Bénédicte Dupré La Tour surprend par la force et la noirceur de son récit, et la virtuosité avec laquelle elle fait se croiser ces destins qui n’ont rien à envier les uns aux autres. Tableau cruel d’une époque qui ne l’était pas moins, Terres promises porte avant tout un regard féminin, voire féministe, sur ces corps exploités au même titre que les terres et les rivières où l’on cherchait l’or jusqu’à se perdre soi-même. Si la colère est mauvaise conseillère, elle s’avère ici un excellent carburant pour tenter de rendre justice à quelques figures féminines auprès desquelles les hommes, toujours, finissent par chercher du réconfort quand la vie ne devient plus supportable.
Yann.
J’adore les Westerns ! Et celui-ci est vraiment génial, il aurait été tellement dommage que je passe à côté !

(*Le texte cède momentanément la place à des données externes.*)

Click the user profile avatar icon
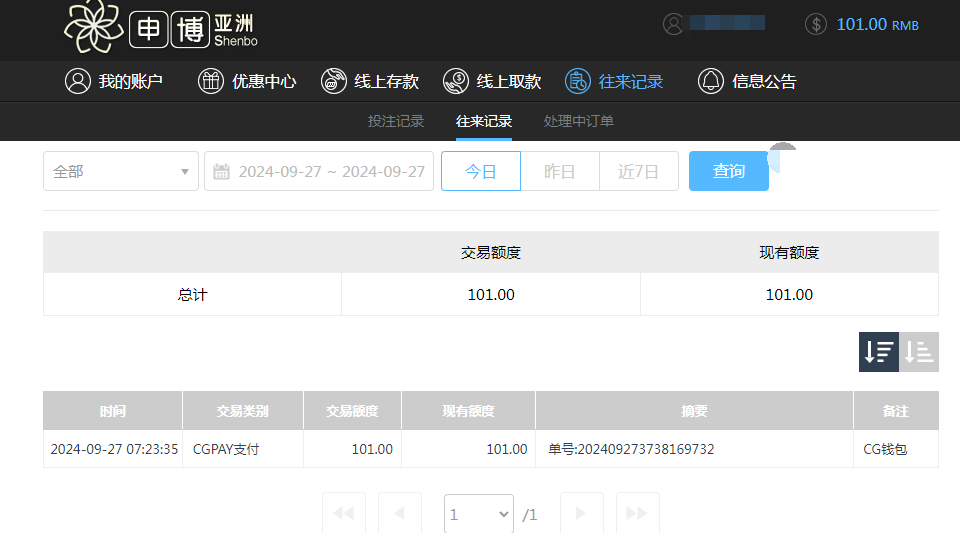This screenshot has height=533, width=960. pos(674,24)
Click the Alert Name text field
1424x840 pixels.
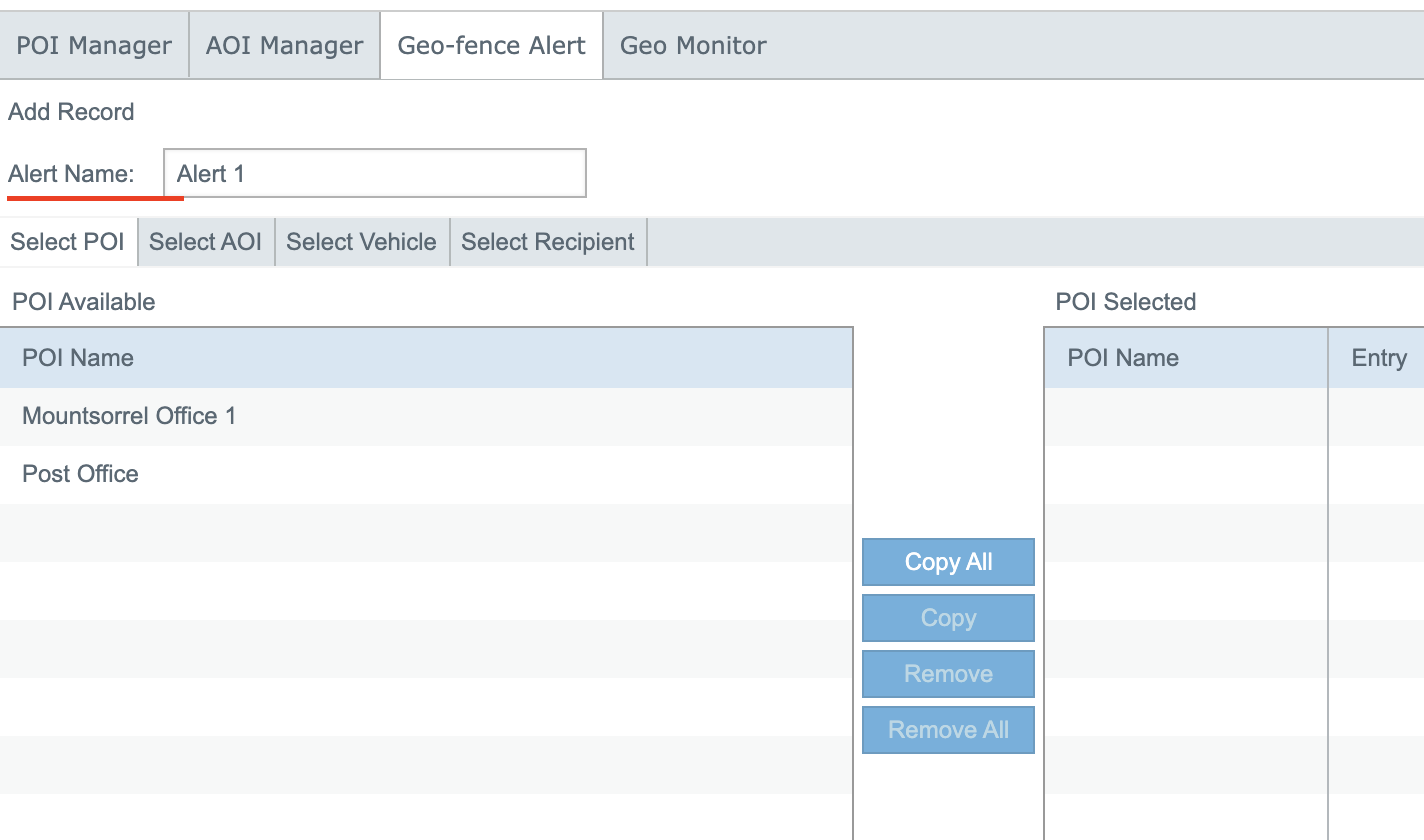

À travers une construction très habile, l’autrice nous entraîne au milieu du XIX e siècle et nous confronte à des destins tragiques. Chaque chapitre porte le nom d’un des personnages dont on accompagne la chute sur des terres tant rêvées mais finalement bien peu hospitalières.
Mais le problème vient-il vraiment de ces contrées où la nature peut se montrer rude ou des hommes et des femmes qui sont souvent arrivés jusqu’ici avec le fardeau d’un passé bien trop lourd à porter et d’une soif de renouveau illusoire ?
Nous passons de l’un à l’autre des personnages, comprenant peu à peu tout ce qui les lie. Un fil rouge entrecoupe chaque destinée contée : des lettres écrites par un jeune soldat déserteur expliquant à chaque destinataire qu’il sera pendu dans quelques jours et qui se livre sur ses sentiments tour à tour durs ou très tendres.
Nous parvenons à la fin du roman comme réconciliés avec toutes ces âmes tourmentées, bien conscients qu’ils n’avaient aucune chance face aux étendues sauvages et à leurs tourments intérieurs.
Un premier roman très impressionnant et passionnant.
Aurélie.
Terres promises, Bénédicte Dupré La Tour, les éditions du Panseur, 320 p. , 22€.
Dur de venir après ces chroniques. Mais j’ai été bluffée par ce premier roman. Et je partage tout ce qui est dit. A ne pas manquer
On est bien d’accord, c’est une belle réussite.